Ella llegó por sorpresa a nuestras vidas, casi de puntillas, en ese juego de casualidades que se suman unas con otras hasta lograr contemplar absortos la flor más bella. A los pies de nuestras cruces, de nuestros fracasos y soledades, vino a brotar la flor más pura, como si dijera el Señor de nuevo en el Calvario, donde no deja de redimirnos ni un solo día: «He ahí a vuestra Madre».

La que es «Causa de nuestra alegría», nuestro auxilio y consuelo, camina hoy hacia la Catedral. «Ave María». Y viene acunada en suaves mecidas, con el mar de su manto cubriendo nuestras cabezas, bajo un palio de dulces cerezas maduras, guiándonos con la proa de su jábega que apunta hacia el cielo y regalándonos sus cinco lágrimas, que se multiplicarán en nuestras caras, como agua viva, cuando la veamos entrar en calle Larios. Y mi madre, siempre a su lado, como las mujeres nazarenas que no dejaban sola a María ni un solo momento.

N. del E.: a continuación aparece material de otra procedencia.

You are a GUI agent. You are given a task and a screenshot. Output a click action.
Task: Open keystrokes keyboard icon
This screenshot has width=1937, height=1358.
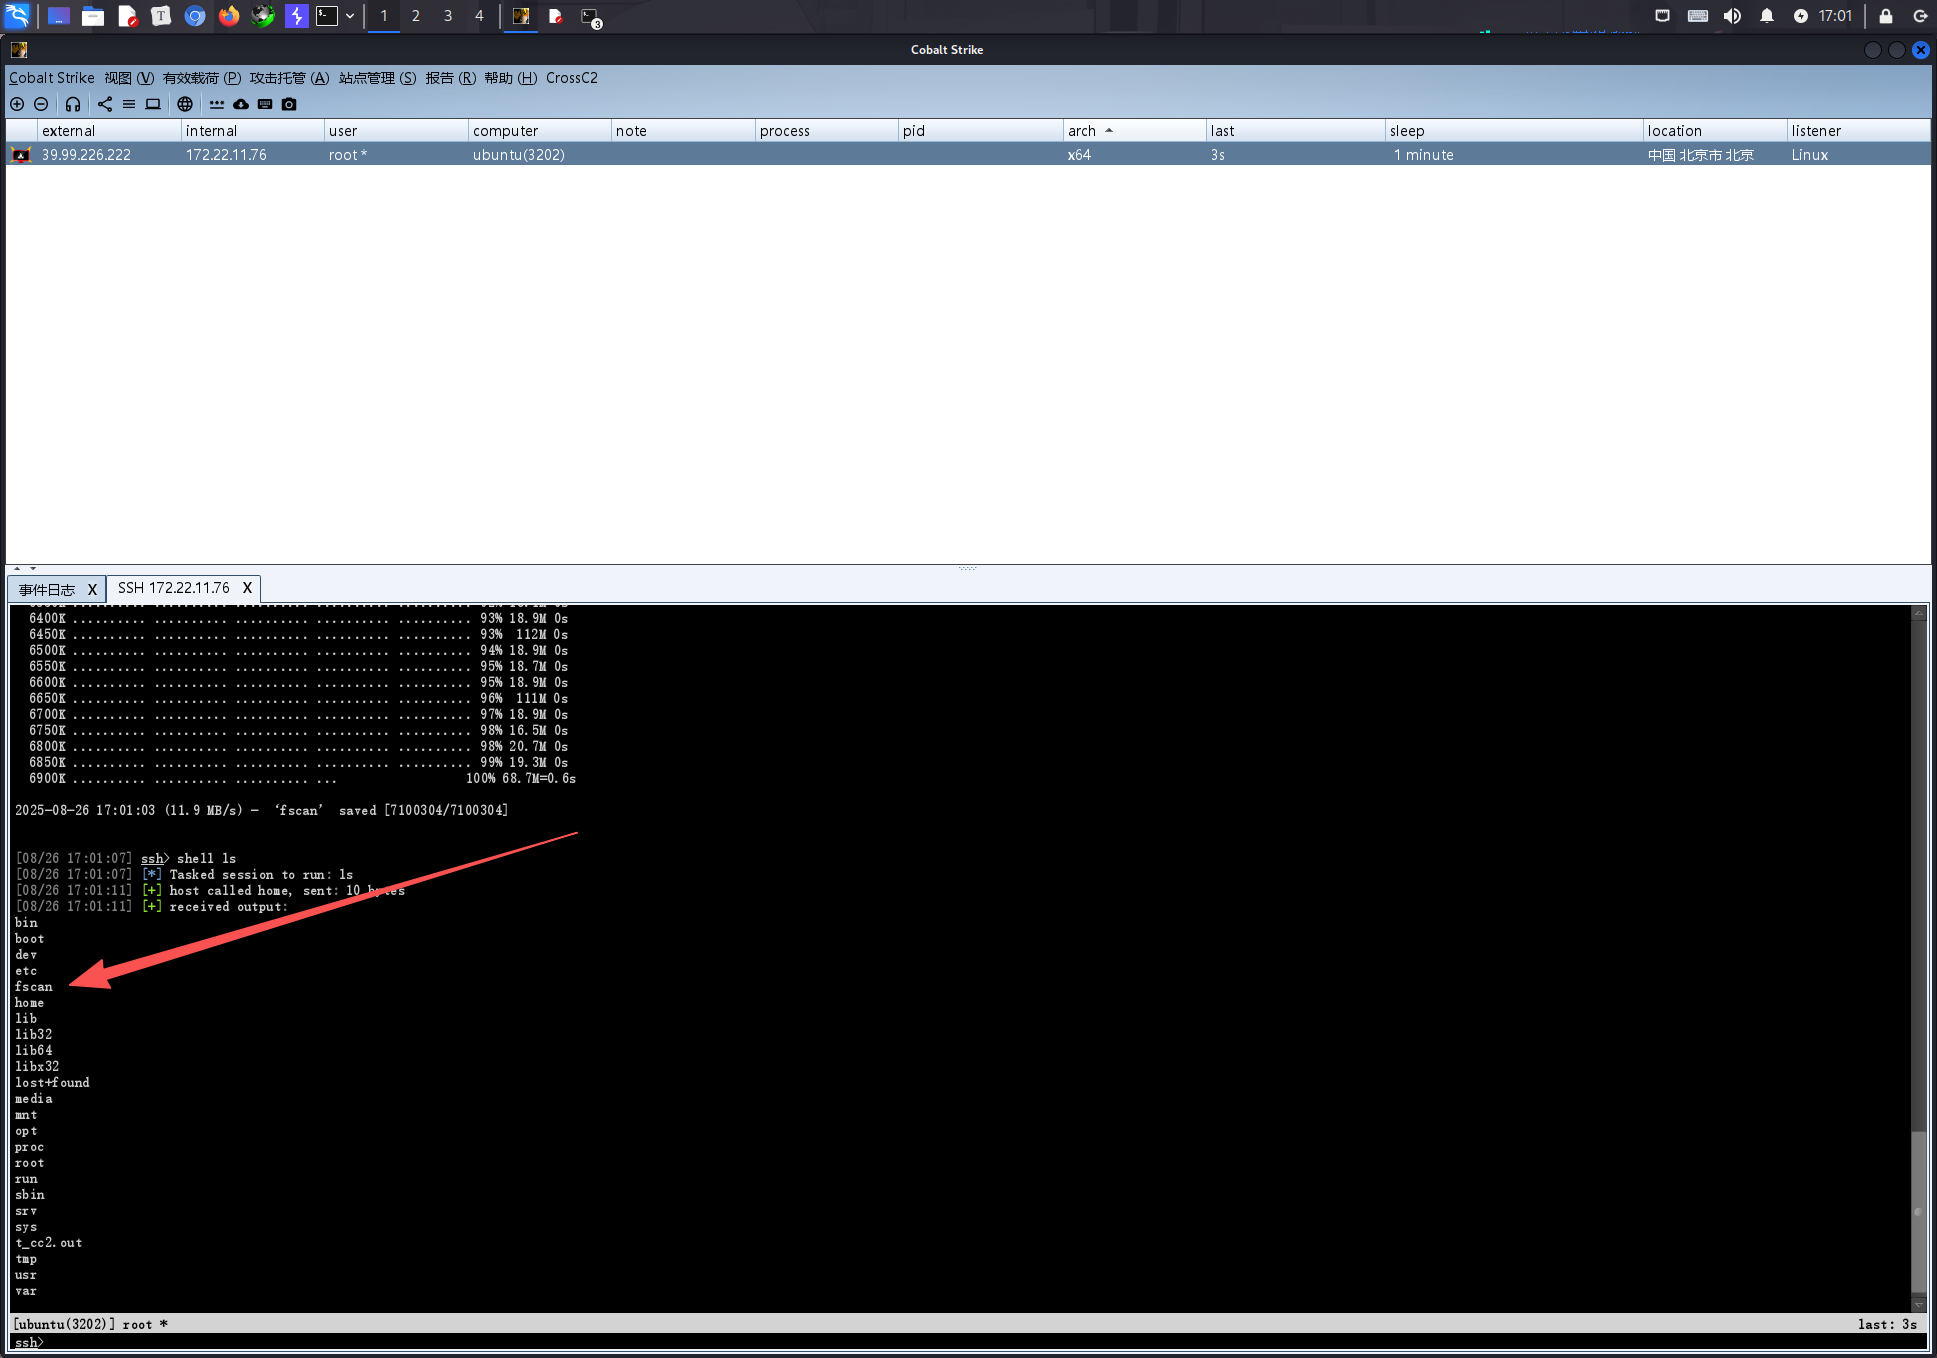[x=265, y=104]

Siempre junto a Ella para que ni el aire la roce. «A la Virgen, ni el pétalo de una rosa». Y la que fue niña ante El Rico y volaba más que corría para llevarle a su padre la bendición al Señor, llega ahora a esa Alameda de Colón con sus nietos de la mano, orgullosa y feliz pues es una mujer más, entre todas las que siguen a la Madre del Redentor, la que trae hasta el Centro de la ciudad el mejor regalo que nos ha podido hacer el Señor: la presencia de nuestra Señora. La grandeza de nuestra Mediadora. Ya viene brillando en la luz de la tarde, toda Ella sencillez, delicia de Virgen, la doncella de Nazaret.